Higher Education’s Mission Remains Unchanged and Just as Important as Ever

R. Marsh Starks / UNLV Photo Services
UNLV Spring 2016 Commencement morning session held at the Thomas and Mack Center on May 14, 2016.

By Cathy McAdoo, Amy Carvalho, and Dale Erquiaga

From its inception, Nevada has demonstrated a commitment to higher education and an awareness of the need for our residents to have the skills and knowledge necessary for success. Our state Constitution established a university and, since 1874, we have benefited from a continuous presence of public higher education institutions.

We were recently named to three of the leadership positions in the Nevada System of Higher Education (NSHE): chair and vice Chair of the Board of Regents (NSHE’s elected governing body), and acting chancellor (the system’s chief executive officer). Together with the eleven other regents and eight institutional presidents, we are committed to embracing this moment in history to fulfill the vision of those who long ago committed the Silver State to a path lighted by the opportunities only education can provide.

NSHE, like any other organization, is not perfect. We have had our challenges, particularly in the last year. Conflict between board members and the chancellor played out in public; a chancellor departed in April. There has been turnover in system staff and questions about hiring processes. We recognize this poses challenges for us as leaders and for the system as a whole. But we are committed to meeting those challenges head on and treating this moment as an opportunity to engage with all who are willing to improve the culture, climate, and offerings of our diverse institutions of learning.
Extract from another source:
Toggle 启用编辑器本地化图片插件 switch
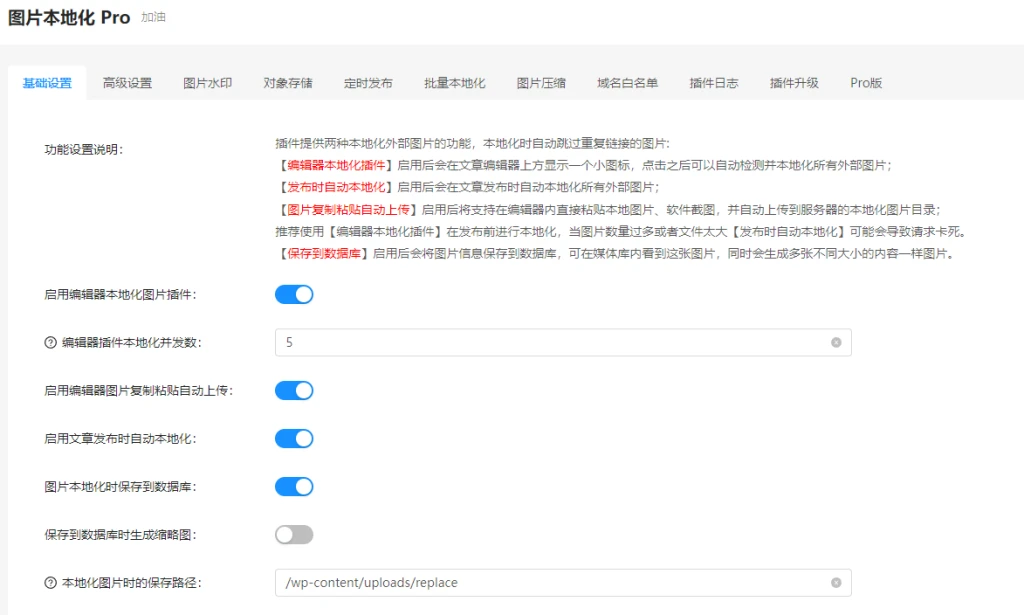Image resolution: width=1024 pixels, height=615 pixels. pyautogui.click(x=294, y=294)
In academic year 2020-21, more than 20,000 students graduated from our colleges and universities, with awards as varied as an associate degree in criminal justice, a bachelor’s degree in engineering, a master’s in public health, PhDs in astronomy and brain sciences, and almost every imaginable credential in between. The 105,000 students who will return to our campuses this fall will similarly be in pursuit of everything from workforce credentials to advanced research doctoral degrees.

Our institutions, our faculty and staff, and most importantly our students are the face of Nevada’s future. Our goal is to support every aspect of education — from the faculty and staff who are so critical to instructing our students, to the students whose future will be shaped in large part by the degree or credential they earn.

The fact that we have two nationally ranked research universities and a world-renowned research institute within Nevada’s borders means that students are learning from some of the best minds in their chosen field. They can work on innovative programs often not found anywhere else. And the close-knit relationships between our state and community colleges, the business community, and economic development agencies – urban and rural, north and south – means that Nevadans seeking new skills in an ever-changing economy can likely find a training program right in their backyard.

Our mission has not changed since 1874: To provide higher education to the citizens of the state at an excellent level of quality consistent with the state’s resources. We and our leadership colleagues are pledged to be fiscally responsible and ever vigilant in building a strong economy for this great state. It is a daunting but crucial endeavor that will ultimately mean a better Nevada for every resident.

Statistics from before the pandemic make it clear that college-educated individuals were much less likely to be unemployed. Even as the economy restructures in these post-pandemic times, we know that jobs of the future will demand more workers with at least some college education. A host of other statistics – from lifetime earning potential to annual retirement income, volunteerism to voting participation – all point to the value of a college education.

As we begin a new fiscal year and prepare for a new academic year, we are committed to moving beyond where we’ve been and working together on behalf of all Nevadans, because we know this: “Education is an ornament in prosperity and a refuge in adversity.” That statement is as true today as it was when it was first uttered over 2,000 years ago by Aristotle. Education changes lives for the better, and the Nevada System of Higher Education is changing the future of Nevada.